TASK INSTRUCTIONS: Exactly the lines from the one holding "You are a computer-use agent." through the end of the material below must be printed, nothing more, and the pictures must be dropped.

ENTRIES SHOWN:
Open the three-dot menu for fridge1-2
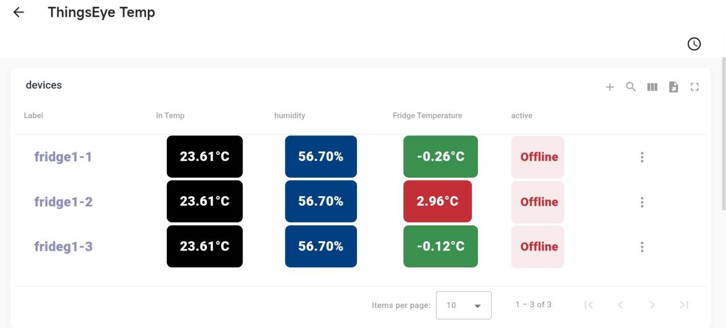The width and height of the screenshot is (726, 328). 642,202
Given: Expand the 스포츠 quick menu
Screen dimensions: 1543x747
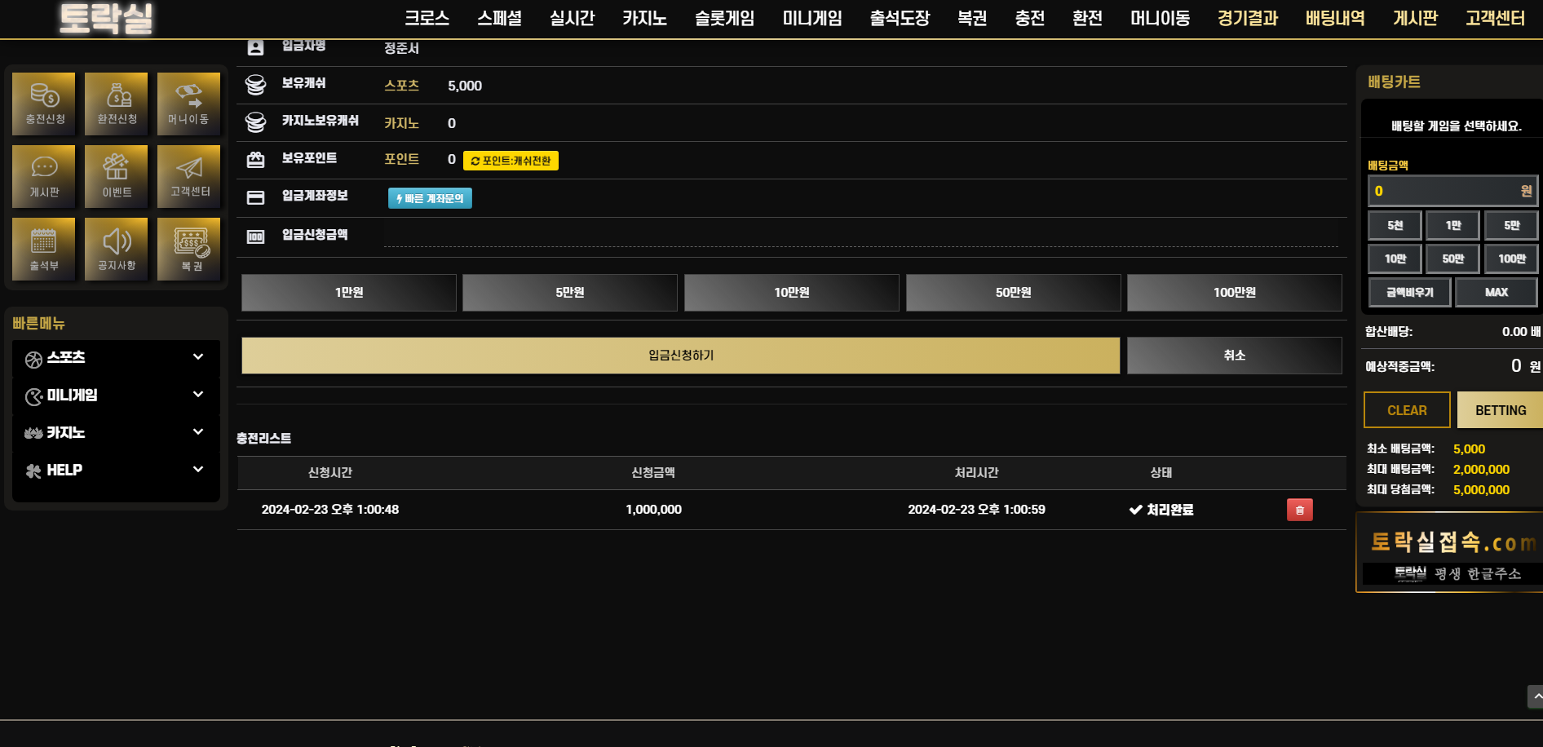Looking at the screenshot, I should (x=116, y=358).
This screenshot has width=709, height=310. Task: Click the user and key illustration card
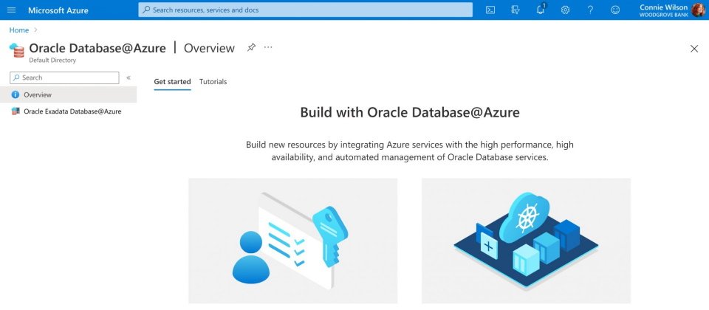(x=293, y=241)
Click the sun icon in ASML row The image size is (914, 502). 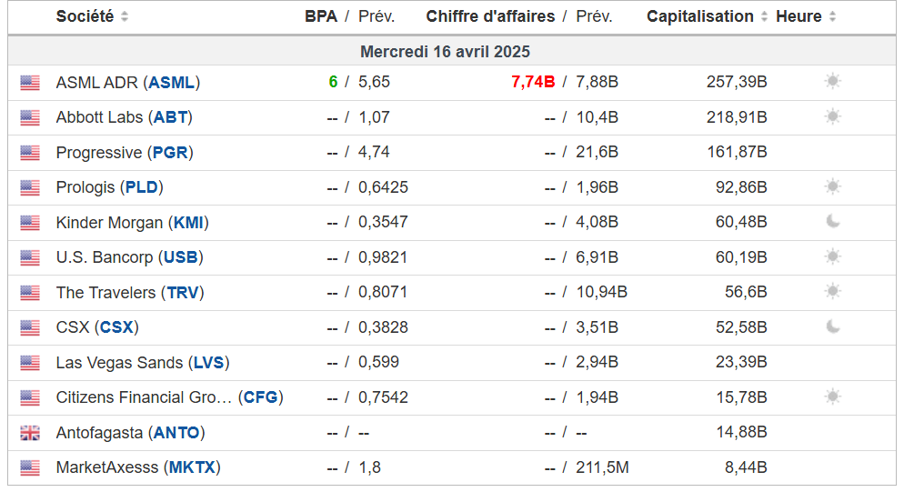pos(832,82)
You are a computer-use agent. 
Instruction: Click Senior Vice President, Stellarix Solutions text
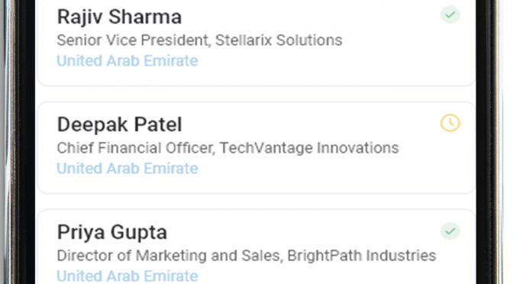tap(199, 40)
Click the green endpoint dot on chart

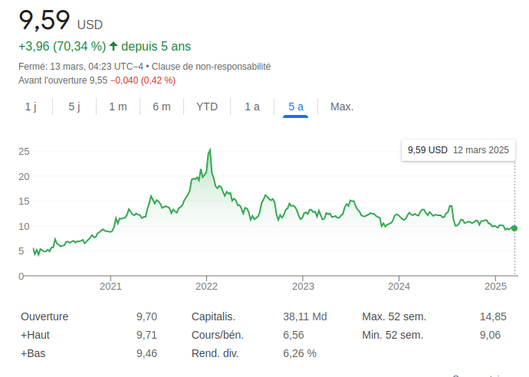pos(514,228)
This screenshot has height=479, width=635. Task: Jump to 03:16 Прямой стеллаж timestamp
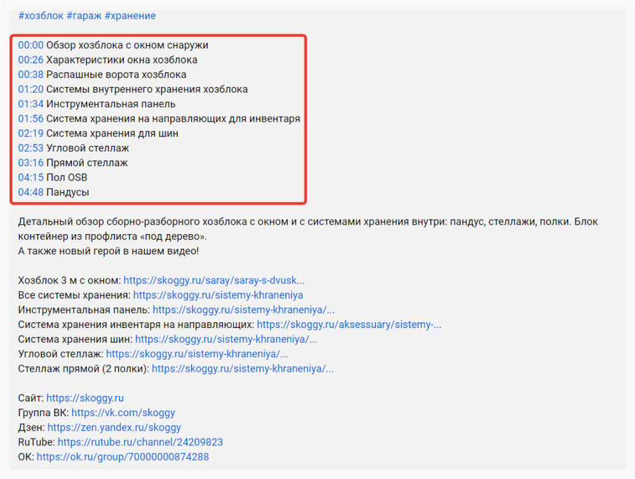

RESPONSE:
You are a computer-use agent. 
Instruction: Click Senior Vice President, Stellarix Solutions text
tap(199, 40)
Click the green endpoint dot on chart

pos(514,228)
This screenshot has height=479, width=635. Task: Jump to 03:16 Прямой стеллаж timestamp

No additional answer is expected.